Catcher injuries, especially concussions, have been discussed. But runner injuries are possible.
For example, last April, Rockies shortstop Troy Tulowitzki, who was trying to protect leg muscles that were a problem in the past, suffered groin tightness on a play at the plate when D-backs catcher Miguel Montero had the plate blocked completely. Tulowitzki was in no-man's land; with his injury history, he was not going to body check Montero in an early-season game. Tulowitzki played on and off for a period of time, but he at least did not have to go to the disabled list.
"As a runner -- I've never been on the catching side of it -- you have to make that decision well before you get to the plate," Weiss said. "Now if you look up and there's no plate, I know for me, those are the times I would try to run the catcher over. But it was a last resort. But you have to make that decision, probably, 15 feet from home plate."
Weiss noted that there is a safe medium.
"The good ones, a lot of them, that's what they did -- when you went to your slide, you saw the plate, but by the time you got to the plate it was gone," Weiss said. "There's an art to it, and I'm sure there still will be, even if the rules do change. But I'm always in favor of protecting players."
Weiss noted that the so-called "neighborhood play" at second base, where the fielder will get the benefit of a doubt whether he is or is not in contact with the bag on a force play with the runner sliding, is a player safety issue. Weiss agrees with the fact it will not be reviewable in whatever replay system is instituted.

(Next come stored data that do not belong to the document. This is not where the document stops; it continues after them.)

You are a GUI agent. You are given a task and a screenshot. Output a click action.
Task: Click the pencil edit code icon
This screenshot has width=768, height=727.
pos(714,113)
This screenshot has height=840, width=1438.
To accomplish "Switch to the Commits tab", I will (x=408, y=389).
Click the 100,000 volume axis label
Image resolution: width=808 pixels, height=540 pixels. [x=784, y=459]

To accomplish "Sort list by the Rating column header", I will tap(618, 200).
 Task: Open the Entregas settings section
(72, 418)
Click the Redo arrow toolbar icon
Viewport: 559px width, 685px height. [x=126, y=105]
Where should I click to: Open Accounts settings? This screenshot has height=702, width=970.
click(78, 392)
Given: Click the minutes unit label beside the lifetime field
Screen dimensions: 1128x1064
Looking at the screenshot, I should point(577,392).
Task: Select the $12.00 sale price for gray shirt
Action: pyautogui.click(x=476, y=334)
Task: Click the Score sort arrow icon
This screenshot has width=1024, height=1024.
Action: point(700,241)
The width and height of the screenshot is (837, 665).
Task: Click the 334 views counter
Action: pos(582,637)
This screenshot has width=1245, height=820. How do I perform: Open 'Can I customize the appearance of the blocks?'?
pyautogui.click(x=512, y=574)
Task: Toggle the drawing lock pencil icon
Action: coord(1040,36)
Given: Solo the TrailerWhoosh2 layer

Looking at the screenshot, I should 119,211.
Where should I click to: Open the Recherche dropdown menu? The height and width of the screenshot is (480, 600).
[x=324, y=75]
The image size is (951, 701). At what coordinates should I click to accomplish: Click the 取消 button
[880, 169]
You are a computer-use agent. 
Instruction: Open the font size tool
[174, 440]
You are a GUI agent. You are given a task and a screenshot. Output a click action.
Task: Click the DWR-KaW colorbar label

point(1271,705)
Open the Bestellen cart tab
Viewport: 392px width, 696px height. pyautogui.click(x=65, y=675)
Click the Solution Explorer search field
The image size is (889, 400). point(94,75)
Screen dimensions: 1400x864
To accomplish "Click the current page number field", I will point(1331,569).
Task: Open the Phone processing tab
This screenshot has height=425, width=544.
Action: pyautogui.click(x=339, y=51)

• The late-inning, righty bullpen role to get the ball to left-hander Rex Brothers and right-hander LaTroy Hawkins is up for grabs. Wilton Lopez, Matt Belisle, Adam Ottavino and Chad Bettis are possible options. But Weiss is confident Lopez can rebound from some struggles in 2013, when he went 3-4 with a 4.06 ERA in a team-high 75 appearances. Lopez, 30, had some bad luck with ground balls early, then struggled when he put pressure on himself to make up for the misfortune, Weiss said. There was also a family issue in Lopez's native Nicaragua, Weiss added.
"He was really good before last year," Weiss said of Lopez. "He never shies away from competition. He always wants the ball. Usually, he tried to talk me into sending him out for another inning. Good, bad or indifferent, he wanted the ball and wanted to go out again. You can sit here and talk about that stuff, but that stuff is very valuable, that type of mentality."
• With Cuddyer at Salt River Fields at Talking Stick on Wednesday, all 64 players have reported to Major League camp. Position players aren't due to report officially until Friday.